When you want to, and when you feel like coming out of that—and it may take years, it took me years—then a bra-fitting might be a really cool celebration activity for you to throw off the old, and bring in the new. Courtney, why is the bra the most important thing women wear?
Courtney: It does a really hard job. It holds up your bosoms all day long. That’s why they’re so important, because you’re more put-together, your clothes will look better, you can feel more confident, and comfortable doing the things you want to do.
I have a lot of women, who come into my shop, that want to be active. They want to exercise, they want to work on their fitness and their health, but they don’t feel comfortable doing so, because their breast size makes it so that they feel really uncomfortable exercising. They feel like their boobs are flapping in the air, or they’re in the way.
Getting a sports bra that fits them, that can make it so that they can feel comfortable exercising, is life-changing. It really can change women’s lives. That’s why my slogan, on my website, is “I am changing lives on bra-fitting at a time,” because it gives you both the courage, the freedom, and the confidence to do what they want to do in their life.
If You Try To Compete With Porn, You’ll Always Lose
Anne: I think our audience probably has, depending on the woman, depending on the situation, has a lot of issues with bras too, because their husbands are sex addicts, and pornography users, right. When you compare yourself to porn, you’re always going to lose. There’s no way to win.
Porn is women who are staged, who are likely on drugs, who are being exploited. Having these parts of our body be something that our husband wants to use is such a difficult thing. This bra-fitting for me was a way to take my body back, to give it back to myself, and to take care of myself, rather than this is part of my body that is for someone else, or for some other use.
I feel like this is part of me, and I can integrate it back into myself, and use it as part of my healing, rather than disown it, almost, as a thing that’s for someone else’s use. Which, I think it feels like a lot of times when you’re married to someone who’s an addict, who’s not in recovery, who’s using you as a drug, rather than seeing you as a person to be cherished and loved and cared for.
Donate Your Used Bras To Help Others
Another awesome thing that Courtney does is she’s the Northern Director of I Support the Girls, which is a non-profit, where she coordinates a statewide bra and feminine hygiene drive throughout the state of Utah, so all the donations are donated to local women’s shelters to help homeless women, and refugee women, and victims of domestic violence.
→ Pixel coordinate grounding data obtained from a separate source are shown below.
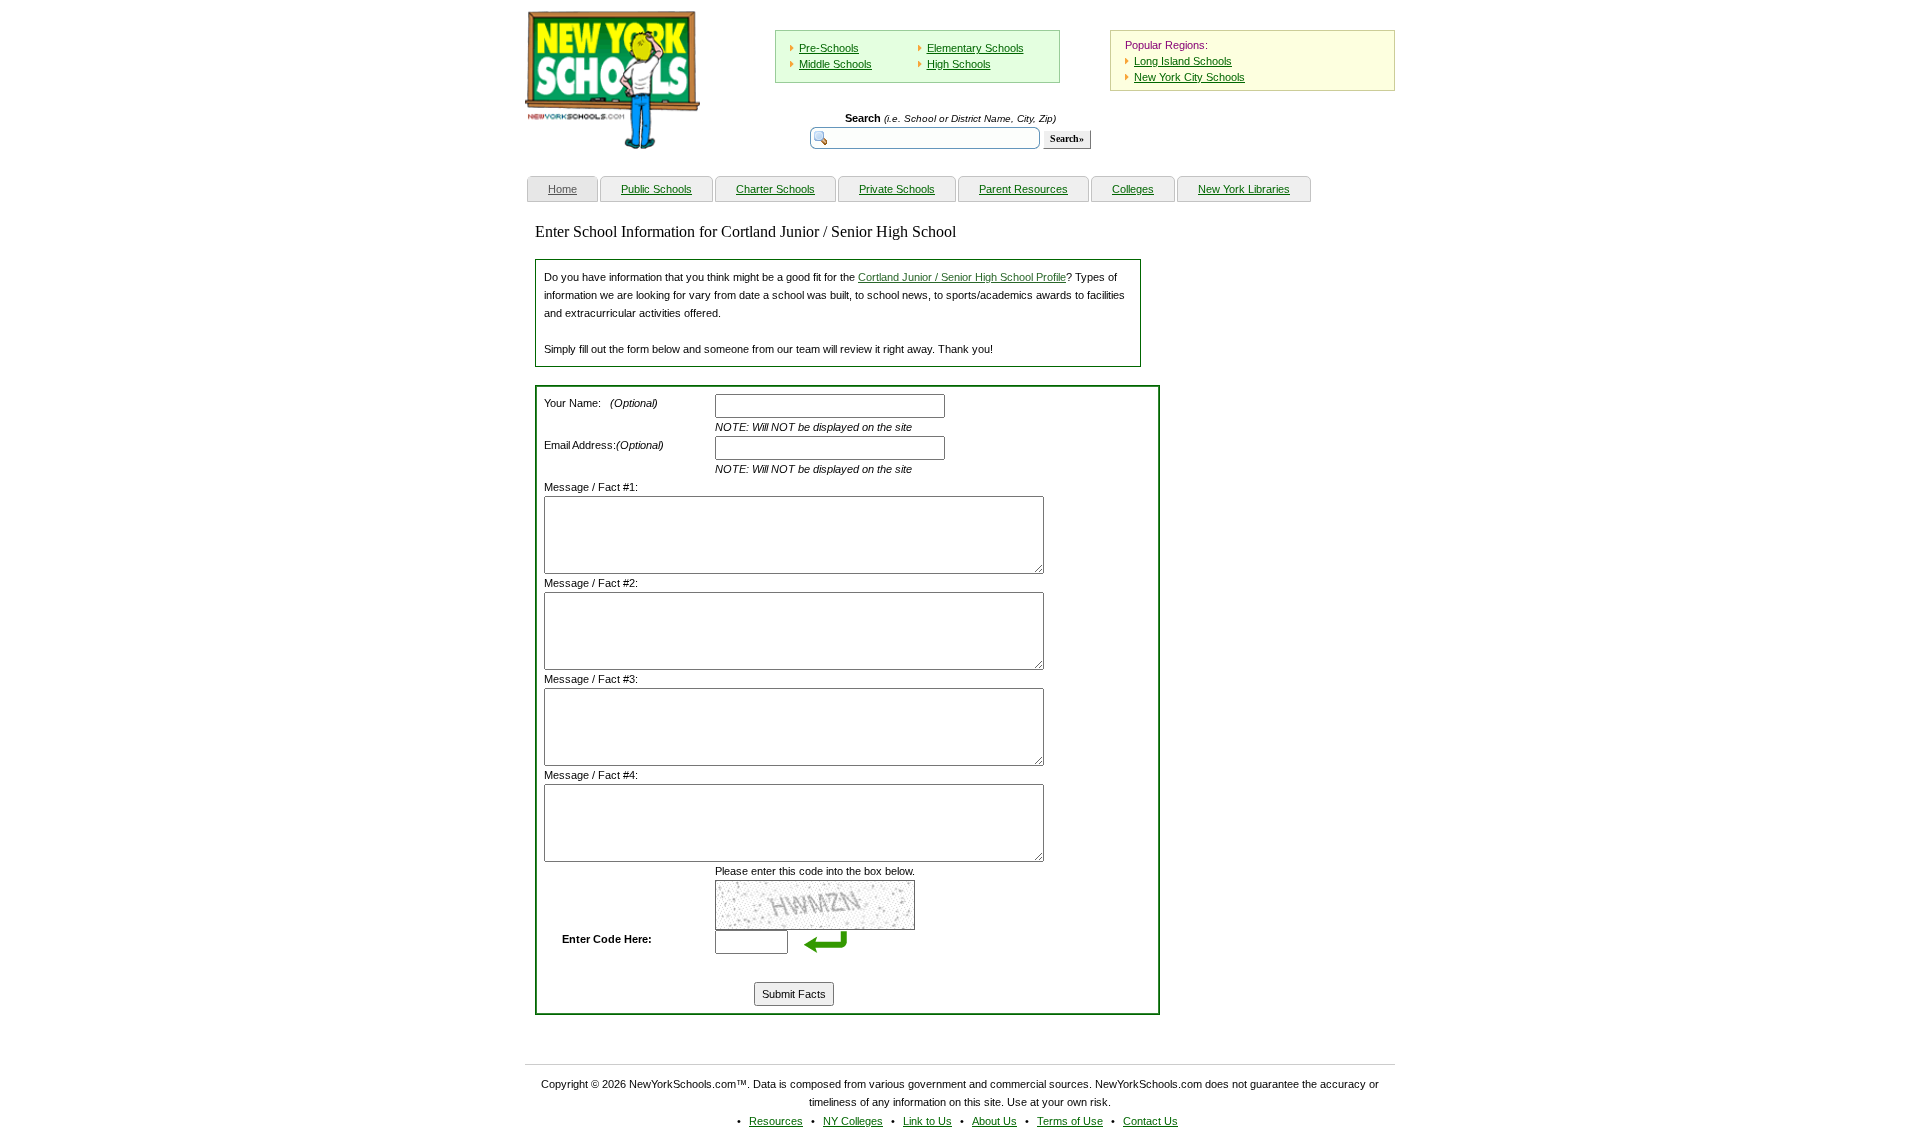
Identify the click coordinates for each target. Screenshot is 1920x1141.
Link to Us (927, 1121)
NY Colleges (853, 1121)
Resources (776, 1121)
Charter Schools (775, 189)
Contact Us (1150, 1121)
When I went to a domestic violence shelter, to get my victim advocate, I, thank goodness, didn’t need to stay at the domestic violence shelter, but, if I had, and if I had had to go there suddenly, without any clothes, then I would, perhaps, be a recipient of one of these donated bras. In 2016, her drive collected over 1,300 bras and 30,000 hygiene products. Those are things like sanitary napkins, tampons. The only requirement, Courtney, is?
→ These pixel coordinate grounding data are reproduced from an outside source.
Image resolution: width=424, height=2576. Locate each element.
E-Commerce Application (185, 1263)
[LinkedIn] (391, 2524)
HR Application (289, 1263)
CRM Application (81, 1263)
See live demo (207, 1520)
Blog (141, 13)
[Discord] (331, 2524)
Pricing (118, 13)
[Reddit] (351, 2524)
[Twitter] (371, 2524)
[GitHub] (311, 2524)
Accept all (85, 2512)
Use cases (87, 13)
Courtney: The only requirement is that they have to be individually sealed. Then, you can drop these off, and then at the end of this month, of December, all those items will be collected, and then we’ll donate them to nine different women’s shelters throughout the state of Utah.
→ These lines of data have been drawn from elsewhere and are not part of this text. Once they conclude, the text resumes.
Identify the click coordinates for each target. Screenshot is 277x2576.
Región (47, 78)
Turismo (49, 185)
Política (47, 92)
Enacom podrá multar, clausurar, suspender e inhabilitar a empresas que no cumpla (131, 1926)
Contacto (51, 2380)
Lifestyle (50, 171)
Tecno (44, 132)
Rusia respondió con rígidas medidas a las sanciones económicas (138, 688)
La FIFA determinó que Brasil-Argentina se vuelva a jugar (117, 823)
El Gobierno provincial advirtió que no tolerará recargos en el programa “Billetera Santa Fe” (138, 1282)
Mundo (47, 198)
If you don’t live in Utah, and you want to participate, there’s really good news. Because there’s over 50 chapters throughout the world, the majority of them are in the United States, if you don’t see a location by you, they’re looking for women who want to help volunteer, and start up a chapter.
It’s really easy, all you have to do is just contact your local women’s shelter, and start collecting bras and donate them, and you can start a chapter in your area. It’s really awesome. It’s blessed my life to be able to help these women, and help facilitate this. I feel really lucky to be a part of it.
Women Supporting Other Women On Their Journey To Healing
Anne: I’m really grateful that women are working together to improve women’s health, and women’s wellbeing across the world. Again, if you are not in Utah, and you want to donate, click here.
Courtney: One of the reasons I got into I Support the Girls non-profit is because, obviously, I love bras. I love helping women feel more confident and beautiful. The sad thing is that, being a part of this organization, I learned—and working with the different women’s shelters in Utah, is that bras and hygiene products are one of the least donated items when it comes to women’s shelters.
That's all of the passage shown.